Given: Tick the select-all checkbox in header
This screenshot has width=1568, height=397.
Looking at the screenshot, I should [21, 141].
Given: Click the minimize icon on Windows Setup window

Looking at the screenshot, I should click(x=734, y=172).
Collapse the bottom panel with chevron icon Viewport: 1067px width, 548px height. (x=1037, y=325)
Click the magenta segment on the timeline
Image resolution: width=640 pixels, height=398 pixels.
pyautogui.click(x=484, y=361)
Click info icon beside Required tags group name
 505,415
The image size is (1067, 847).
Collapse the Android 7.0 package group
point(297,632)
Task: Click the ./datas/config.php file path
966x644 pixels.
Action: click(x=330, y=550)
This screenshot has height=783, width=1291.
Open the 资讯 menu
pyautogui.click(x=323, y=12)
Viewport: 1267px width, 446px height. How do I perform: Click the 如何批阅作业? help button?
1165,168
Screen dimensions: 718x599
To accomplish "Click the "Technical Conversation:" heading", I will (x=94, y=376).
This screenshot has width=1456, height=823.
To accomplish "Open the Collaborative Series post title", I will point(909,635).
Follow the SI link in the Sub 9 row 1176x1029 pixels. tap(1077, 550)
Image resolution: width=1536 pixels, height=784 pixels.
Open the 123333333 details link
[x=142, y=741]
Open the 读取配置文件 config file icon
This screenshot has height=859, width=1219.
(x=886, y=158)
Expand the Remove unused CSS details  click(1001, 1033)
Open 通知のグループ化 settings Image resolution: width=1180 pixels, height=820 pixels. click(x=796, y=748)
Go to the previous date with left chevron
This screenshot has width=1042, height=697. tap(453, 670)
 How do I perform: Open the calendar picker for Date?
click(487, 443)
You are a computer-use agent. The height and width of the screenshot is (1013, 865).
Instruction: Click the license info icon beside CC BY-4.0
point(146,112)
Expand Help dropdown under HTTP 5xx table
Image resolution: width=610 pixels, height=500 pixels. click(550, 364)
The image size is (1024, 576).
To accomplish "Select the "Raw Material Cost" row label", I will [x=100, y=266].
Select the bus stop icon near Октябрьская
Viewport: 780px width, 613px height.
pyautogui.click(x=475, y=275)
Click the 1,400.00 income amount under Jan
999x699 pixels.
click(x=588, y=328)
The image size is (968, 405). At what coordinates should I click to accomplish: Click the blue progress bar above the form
------------
### WORK INSTRUCTION
Each entry above should be restated exactly as supplied.

### ANSWER TO THIS EXERCISE
Given: Tick the select-all checkbox in header
This screenshot has width=1568, height=397.
Looking at the screenshot, I should [21, 141].
Given: Click the minimize icon on Windows Setup window

Looking at the screenshot, I should click(x=734, y=172).
Collapse the bottom panel with chevron icon Viewport: 1067px width, 548px height. (x=1037, y=325)
Click the magenta segment on the timeline
Image resolution: width=640 pixels, height=398 pixels.
pyautogui.click(x=484, y=361)
Click info icon beside Required tags group name
 505,415
The image size is (1067, 847).
Collapse the Android 7.0 package group
point(297,632)
Task: Click the ./datas/config.php file path
966x644 pixels.
Action: click(x=330, y=550)
This screenshot has height=783, width=1291.
Open the 资讯 menu
pyautogui.click(x=323, y=12)
Viewport: 1267px width, 446px height. How do I perform: Click the 如何批阅作业? help button?
1165,168
Screen dimensions: 718x599
To accomplish "Click the "Technical Conversation:" heading", I will (x=94, y=376).
This screenshot has width=1456, height=823.
To accomplish "Open the Collaborative Series post title", I will point(909,635).
Follow the SI link in the Sub 9 row 1176x1029 pixels. tap(1077, 550)
Image resolution: width=1536 pixels, height=784 pixels.
Open the 123333333 details link
[x=142, y=741]
Open the 读取配置文件 config file icon
This screenshot has height=859, width=1219.
(x=886, y=158)
Expand the Remove unused CSS details  click(1001, 1033)
Open 通知のグループ化 settings Image resolution: width=1180 pixels, height=820 pixels. click(x=796, y=748)
Go to the previous date with left chevron
This screenshot has width=1042, height=697. tap(453, 670)
 How do I perform: Open the calendar picker for Date?
click(487, 443)
You are a computer-use agent. The height and width of the screenshot is (1013, 865).
Instruction: Click the license info icon beside CC BY-4.0
point(146,112)
Expand Help dropdown under HTTP 5xx table
Image resolution: width=610 pixels, height=500 pixels. click(550, 364)
The image size is (1024, 576).
To accomplish "Select the "Raw Material Cost" row label", I will [x=100, y=266].
Select the bus stop icon near Октябрьская
Viewport: 780px width, 613px height.
pyautogui.click(x=475, y=275)
Click the 1,400.00 income amount under Jan
999x699 pixels.
click(x=588, y=328)
The image size is (968, 405). At what coordinates should I click to accomplish: Click the blue progress bar above the form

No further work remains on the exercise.